There was a pause. And she continued to sob some more.

I looked at the places in the wall where they had hidden the cameras. You didn’t get too many pregnant intakes. So I knew that Denise’s tale was being captured and streamed for the highlights reel projected during Friday happy hour. Pregnancy was supposed to be reported upon discovery. You didn’t have to report the hookup who knocked you up, but the government did need to know you were expecting so that it could provide fertility measures for a new citizen building a better tomorrow. The data was always reliable in anticipating who was pregnant. Morning sickness, mood swings, and faintness before detecting a missed period were always discoverable in the reviews and what you confessed to the social networks.

“I don’t want it. I don’t want a child. Even if I did want a child, I can’t have a child grow up in a world like this.”

“Then why didn’t you honor Scott Baio’s memory and go to a designated suicide zone?”

Before Baio had sacrificed himself at the Virginia Massacre, he had gone off the deep end and said that he would personally go to Virginia and deal with the troublemakers. In a desperate bid for attention, Baio had spouted a tirade on what was then known as Twitter about how women needed to shut up and listen to men and reproduce without question. And then came his sacrifice and his disgraceful lionization. The Ruler believed in television and nostalgia and he had whimsically renamed a prominent bridge in his name to “be down with the kids,” who often shambled down the streets of Williamsburg wearing ironic Napoleon Dynamite T-shirts and not really understanding what was going on, even with the rise of riverfront monstrosities, until it was too late. They had once been called hipsters and their detached attitude proved instrumental in helping to make the Great Turnover happen.

Denise looked at me with desperation. I wanted to save her. But I also needed to save myself.

“Fuck you, Alex. I will tell them EVERYTHING!”

“Wh…what are you talking about?”

“Our backgammon games. Our fake hookups.”

There was the rustle of static.

“Alex?” boomed Ben. “What’s going on?”

“Don’t make us send you to the camps. You can be a citizen!”

“I’ve run out of fucks to give. Execute me. Execute this kid growing up in my stomach. You told me you cared.”

More static.

“Alex, is this true?”

“Denise, don’t.”

“Or you’ll do what? Don’t paint yourself as a hero. You’re just as bad as all the other men. And I will NOT be silenced.”

“I understand that you are under duress.”

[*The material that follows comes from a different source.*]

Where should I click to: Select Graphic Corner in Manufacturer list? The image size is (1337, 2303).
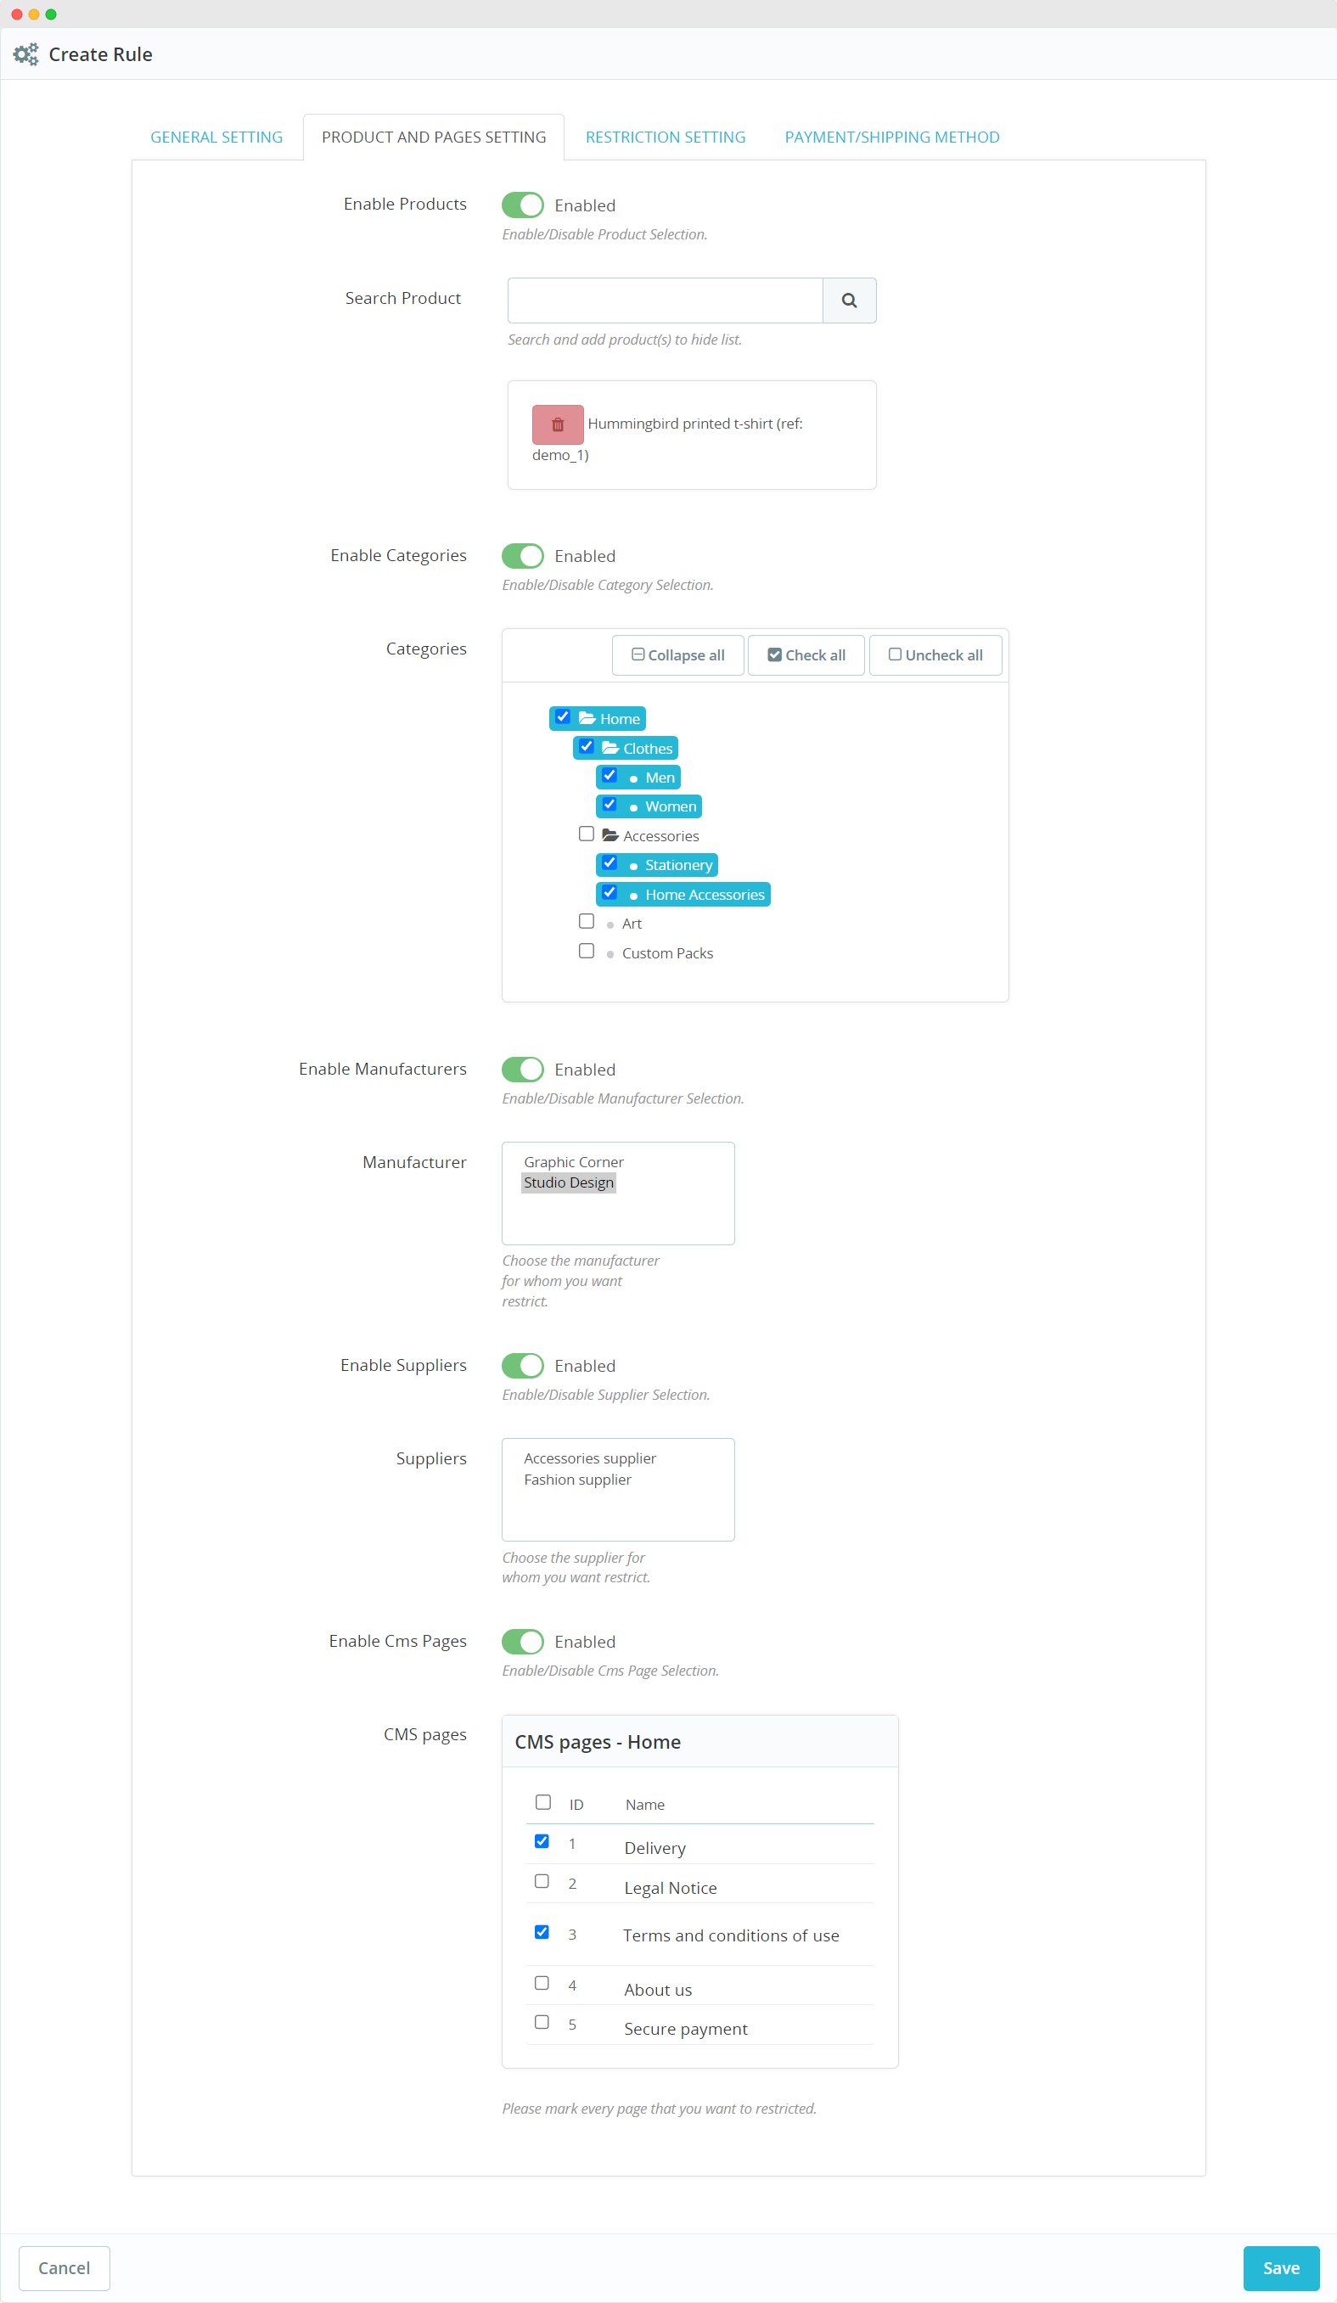tap(574, 1162)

“I never liked backgammon. And I never liked you. I was lonely and I was tired of hooking up. But I had to anyway. And now I have this….this wretched thing kicking inside me.”

As an abrogator, you could never let an intake belittle your authority. Sure enough, there were beeps on my phone. Downvotes from Ben and the abrogators who were watching.

“You have one minute to retract.”


My rating had dipped to 4.1. I couldn’t go back to being a three.

I grabbed the gun on the implement tray and shot her in the head. Denise’s blood stained my beige coat. I didn’t look at her. I didn’t want to see the dead look in her eyes, even though the dead look was quite present in everyone who was alive. This was an unorthodox move, given that abrogators were supposed to preserve lives. I didn’t know how this would play out. Applause erupted over the speaker system.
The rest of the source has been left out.